Road Map to the Millennium
Development Goals and Beyond

-Women's Empowerment: Lifting Families and
Nations Out of Poverty


-Empowering Young People: The MDGs and Beyond

-Universal Reproductive Health: Fulfilling Cairo to
Reach the MDGs


-Rights and Equality: Guiding Poverty Reduction
Policies


-Resources: A Modest Price Tag for Human Dignity and
Equity

"Empowered women can be some of the most effective drivers of development." - UN Secretary-General Kofi Annan, In Larger Freedom

The Millennium Development Goals (MDGs) can only be achieved by putting gender equality and reproductive health at the forefront of political and budgetary agendas. Power imbalances and inequities-between rich and poor, men and women, young and old, mainstream society and marginalized groups-squander human capital and limit opportunities to overcome poverty. Women and young people represent a tremendous reservoir of human potential, but they lack power and they lack voice.
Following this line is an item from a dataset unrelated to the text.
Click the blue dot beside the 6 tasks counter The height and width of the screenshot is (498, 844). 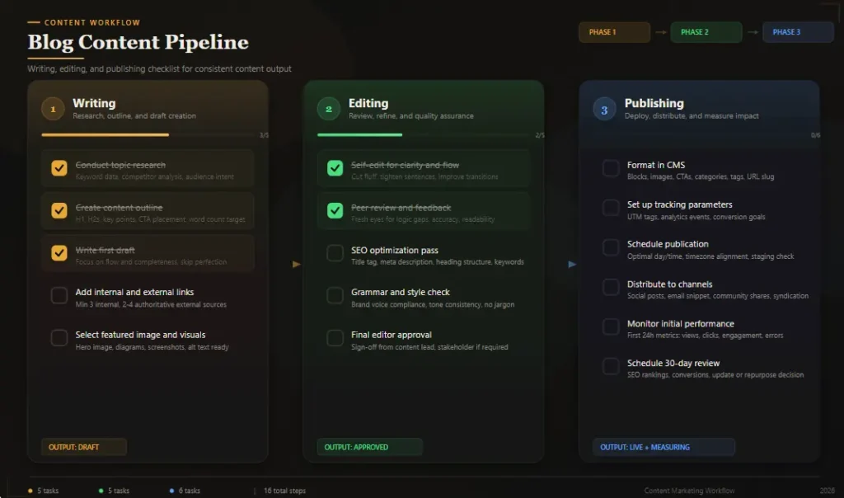pyautogui.click(x=172, y=490)
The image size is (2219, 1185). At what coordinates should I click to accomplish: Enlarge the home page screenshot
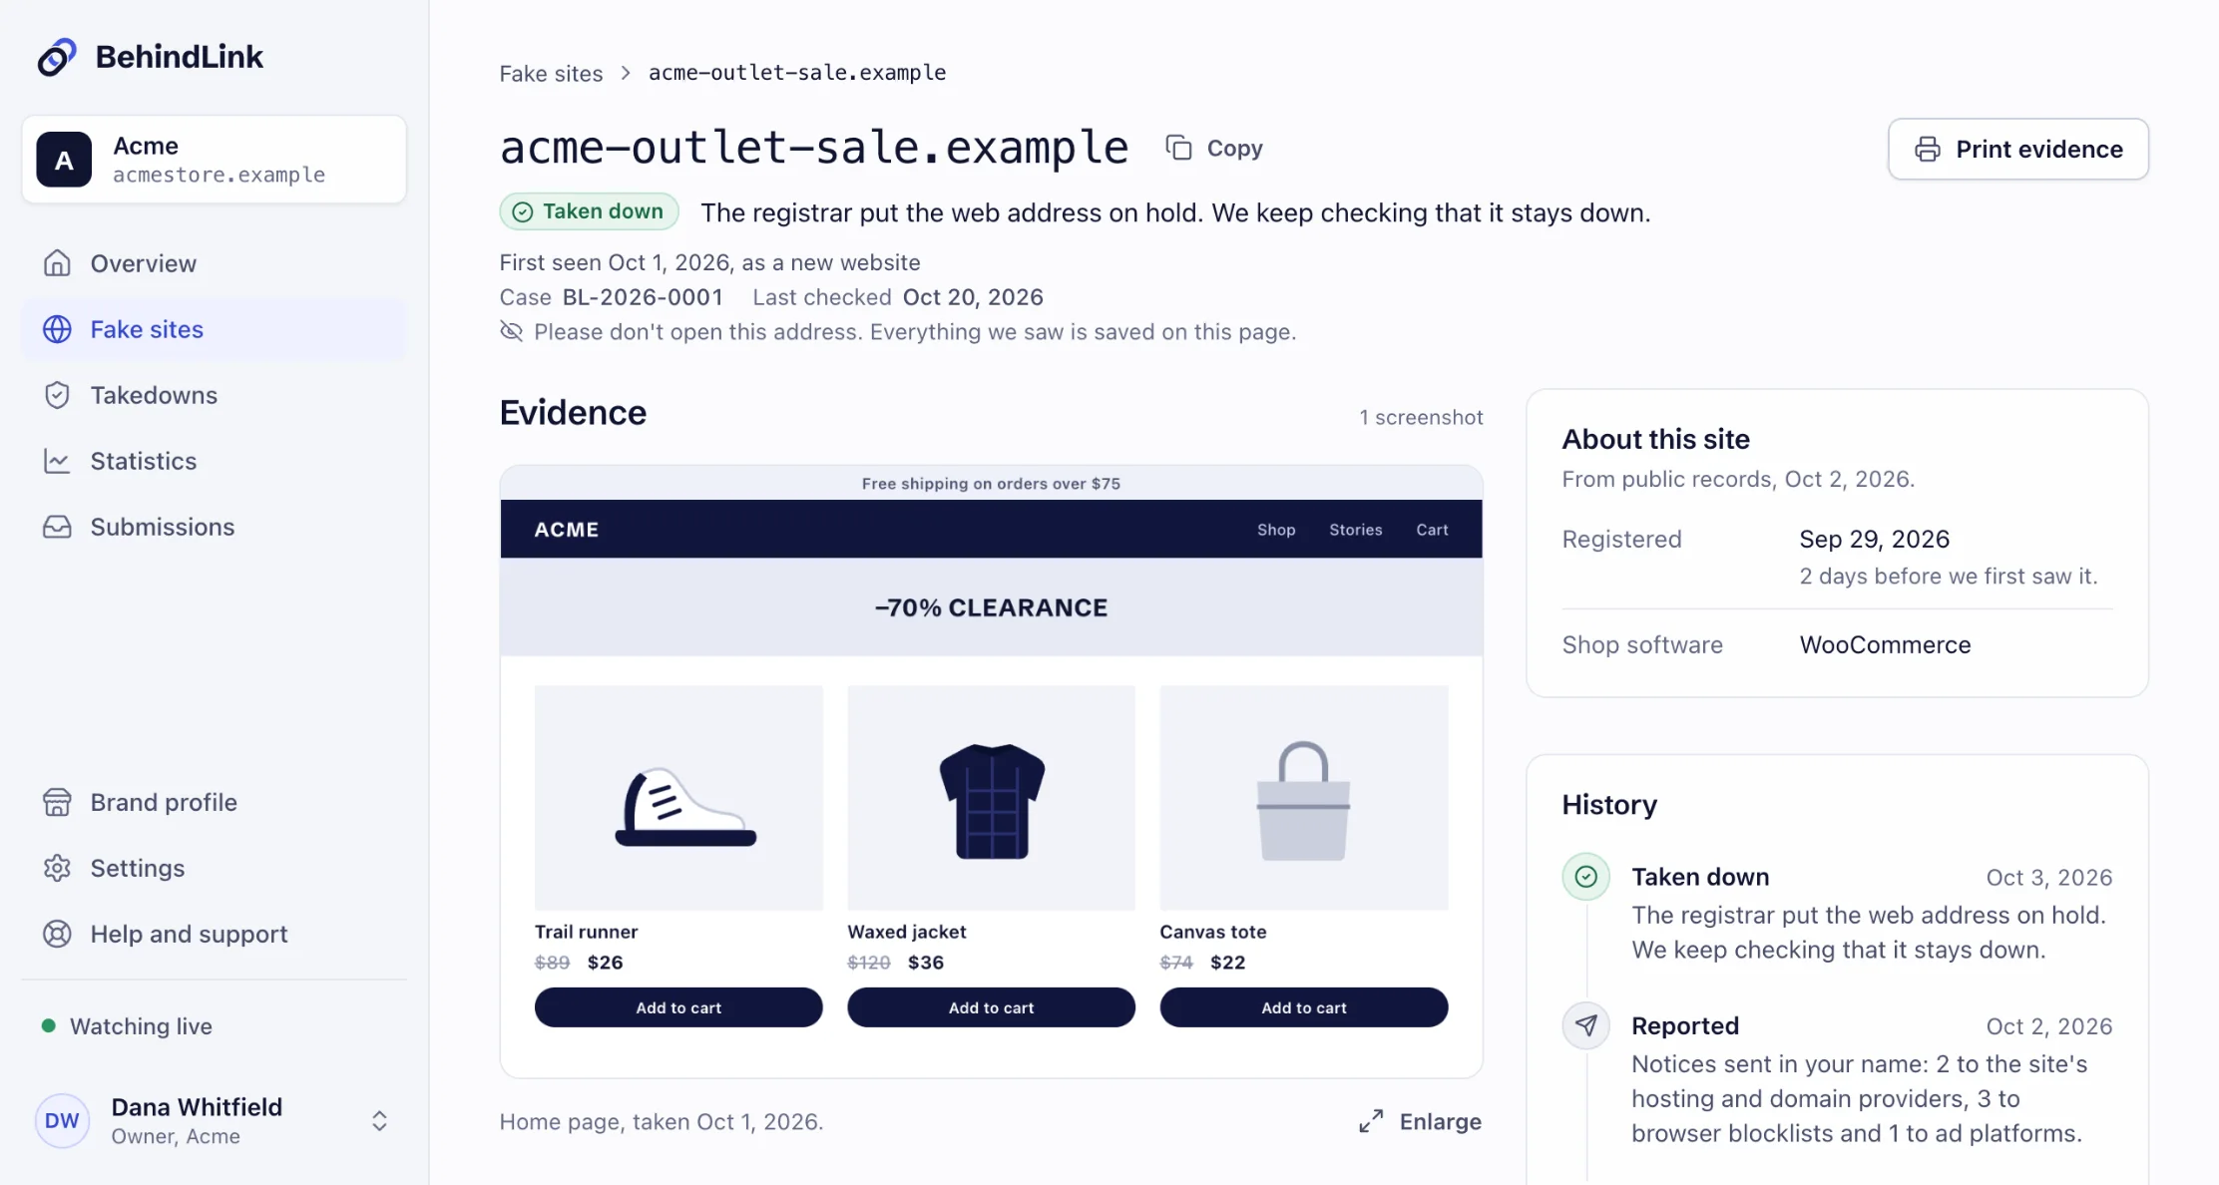(x=1420, y=1122)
Freeing impoverished families and countries from the grip of gender inequality and poor reproductive health is not only an end in itself, but also an ethical imperative. Equality unleashes the full potential of all human beings. This was the vision of the 1994 International Conference on Population and Development (ICPD) and the 1995 Fourth World Conference on Women (Beijing).

This chapter offers a reminder of strategic opportunities available to countries and the international community as the MDG deadline approaches. Taken together, they can move the global community forward towards the broader agenda of "development, security and human rights for all", as called for in the 2005 UN Secretary-General's report, In Larger Freedom.

Women's Empowerment: Lifting Families and Nations Out of Poverty


There is ample evidence of the multiplier effects of investing in gender equality and women's empowerment. More than 1.7 billion women worldwide are in their productive and reproductive years, between the ages of 15 and 49.(1) They already contribute enormously to their families, communities and countries. In most families, women are either primary or contributory breadwinners. They are the guardians of their countries' precious human capital- their children. Targeted investments-in the education, reproductive health, economic and political rights of women-can catalyse progress on poverty reduction, sustainable development and lasting peace.

Gender equality benefits families, communities and countries as well as women themselves. Stronger partnerships between women and men, and shared rights and responsibilities, hold the answer to many of the challenges that thwart human development. Some of the projects documented in this report prove that it is possible to transform harmful gender stereotypes and behaviours. But implementing such projects on the scale needed to achieve the MDGs will require concerted political and community leadership at all levels and resources to promote gender equality through policies and budgets.